If you were to ask me, “How long has it been since you’ve written anything?” my response would be as overly dramatic as it would be incorrect. I’m not great with time in general, and things that happened in the ’90s might as well have been a few months ago. My wife and children know better than to rely on me for accuracy in recalling when most things happened aside from birthdays and momentous events. Even with things like that, it’s better not to bring me into the conversation.

I just looked at my last post, which was in April, but it feels closer to a year ago. Whenever I take extended breaks from writing, two things happen. First, I’m utterly convinced that I’ll never write again, and second, the break will feel exponentially longer than the actual time period. This has been the case since early high school, when I set myself on the path to be a Writer, the capital W carrying the distinction of being a published writer one day, as if that magically changes anything about the nature of writing itself. Of course it doesn’t; I’ve been a writer since I was nine years old and wrote a strange free-verse poem about the nature of God that freaked my conversative grandmother out.

In any case, the pandemic and lockdowns took my already depleted passion for writing (depletion set in motion by a house fire we endured in 2019) and pretty much killed it. I suppose I shouldn’t say killed it…let’s say choked it to a point that all vital signs dropped so low as to be practically undetectable. During that time and into the current world situation of another American mass shooting, the odd specter of monkeypox (it really needs a better name), and the increasing dumbassery of folks like Marjorie Taylor Greene in my adopted home of Georgia, I’ve stayed med-compliant but also away from the keyboard and journal. This weekend, for some reason, the fog lifted somewhat. Perhaps it’s because I went to my church to rehearse for our upcoming VBS (vacation Bible school, for those not familiar with the term) during which I’ll don the felt after a two-year hiatus and perform the puppet. When I was there–interacting with people in earnest for the first time in over two years–I felt a twinge of my former self emerge.
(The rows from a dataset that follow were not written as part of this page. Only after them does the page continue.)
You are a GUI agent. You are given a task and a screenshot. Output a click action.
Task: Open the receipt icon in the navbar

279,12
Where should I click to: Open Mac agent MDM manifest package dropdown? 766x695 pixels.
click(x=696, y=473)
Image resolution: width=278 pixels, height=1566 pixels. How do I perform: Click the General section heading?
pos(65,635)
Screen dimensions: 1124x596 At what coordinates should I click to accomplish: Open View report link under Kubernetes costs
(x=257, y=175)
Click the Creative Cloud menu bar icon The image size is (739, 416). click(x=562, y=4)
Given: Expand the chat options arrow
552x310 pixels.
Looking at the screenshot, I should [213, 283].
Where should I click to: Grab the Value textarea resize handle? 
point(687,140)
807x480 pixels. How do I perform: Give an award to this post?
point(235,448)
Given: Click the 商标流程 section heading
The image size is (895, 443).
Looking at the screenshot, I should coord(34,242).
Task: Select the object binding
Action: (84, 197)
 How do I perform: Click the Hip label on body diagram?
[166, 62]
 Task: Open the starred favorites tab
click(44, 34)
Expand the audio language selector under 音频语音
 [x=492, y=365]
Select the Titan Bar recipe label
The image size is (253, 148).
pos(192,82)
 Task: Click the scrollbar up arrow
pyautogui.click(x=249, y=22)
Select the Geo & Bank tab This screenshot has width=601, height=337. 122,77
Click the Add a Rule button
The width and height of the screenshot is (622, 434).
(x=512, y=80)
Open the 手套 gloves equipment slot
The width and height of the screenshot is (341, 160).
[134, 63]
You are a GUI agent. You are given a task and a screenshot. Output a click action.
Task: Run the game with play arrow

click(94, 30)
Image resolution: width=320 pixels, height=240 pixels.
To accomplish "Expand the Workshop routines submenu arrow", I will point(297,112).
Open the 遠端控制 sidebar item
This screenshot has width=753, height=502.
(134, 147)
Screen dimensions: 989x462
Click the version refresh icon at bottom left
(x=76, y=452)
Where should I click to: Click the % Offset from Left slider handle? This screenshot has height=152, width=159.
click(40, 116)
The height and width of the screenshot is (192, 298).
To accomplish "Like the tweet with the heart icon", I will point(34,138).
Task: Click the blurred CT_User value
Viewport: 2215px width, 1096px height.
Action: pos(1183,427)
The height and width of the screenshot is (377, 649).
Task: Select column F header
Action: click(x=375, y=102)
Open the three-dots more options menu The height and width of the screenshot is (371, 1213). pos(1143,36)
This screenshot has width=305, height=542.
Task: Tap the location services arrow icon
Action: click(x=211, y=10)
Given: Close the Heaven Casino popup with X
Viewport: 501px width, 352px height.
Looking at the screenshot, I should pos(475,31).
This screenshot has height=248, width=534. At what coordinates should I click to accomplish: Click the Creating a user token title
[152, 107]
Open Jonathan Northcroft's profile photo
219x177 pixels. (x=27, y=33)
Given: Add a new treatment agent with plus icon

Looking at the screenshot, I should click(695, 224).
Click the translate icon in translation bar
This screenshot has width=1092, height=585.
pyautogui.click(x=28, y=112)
I’m still an introvert and prefer being alone to doing anything social, but it felt almost good to be around people. I say “almost” because I’ll never be completely shed of social anxiety and the grab-bag of other neuroses that have permanent residency my brain. I’ve come to accept that about myself, and I’m proud that none of my issues prevented me from saying yes to performing during this year’s VBS.

What does that mean for me creatively? Will I start writing music again (a rather recent casualty after an impressive pandemic run of writing two or three songs a day)? Will I start writing in the morning again as I drink coffee, like I used to?

I’m not sure. I’m rather surprised to find myself writing this, which is easily the longest, blog-like thing I’ve written in years… no exaggeration. I’ll continue trying to take it easy on myself and not give too much credence to my inner-critic voice that can come up with some truly hateful things to say. Maybe I’ll see if I can still tune into the Cosmic Signal and shake loose a poem tomorrow. I hope so. Until then, vacuuming and cleaning the kitchen beckons me, and I should answer. Be well.

P.S. There are mostly likely several typos in this post, and they’ll just have to stay there.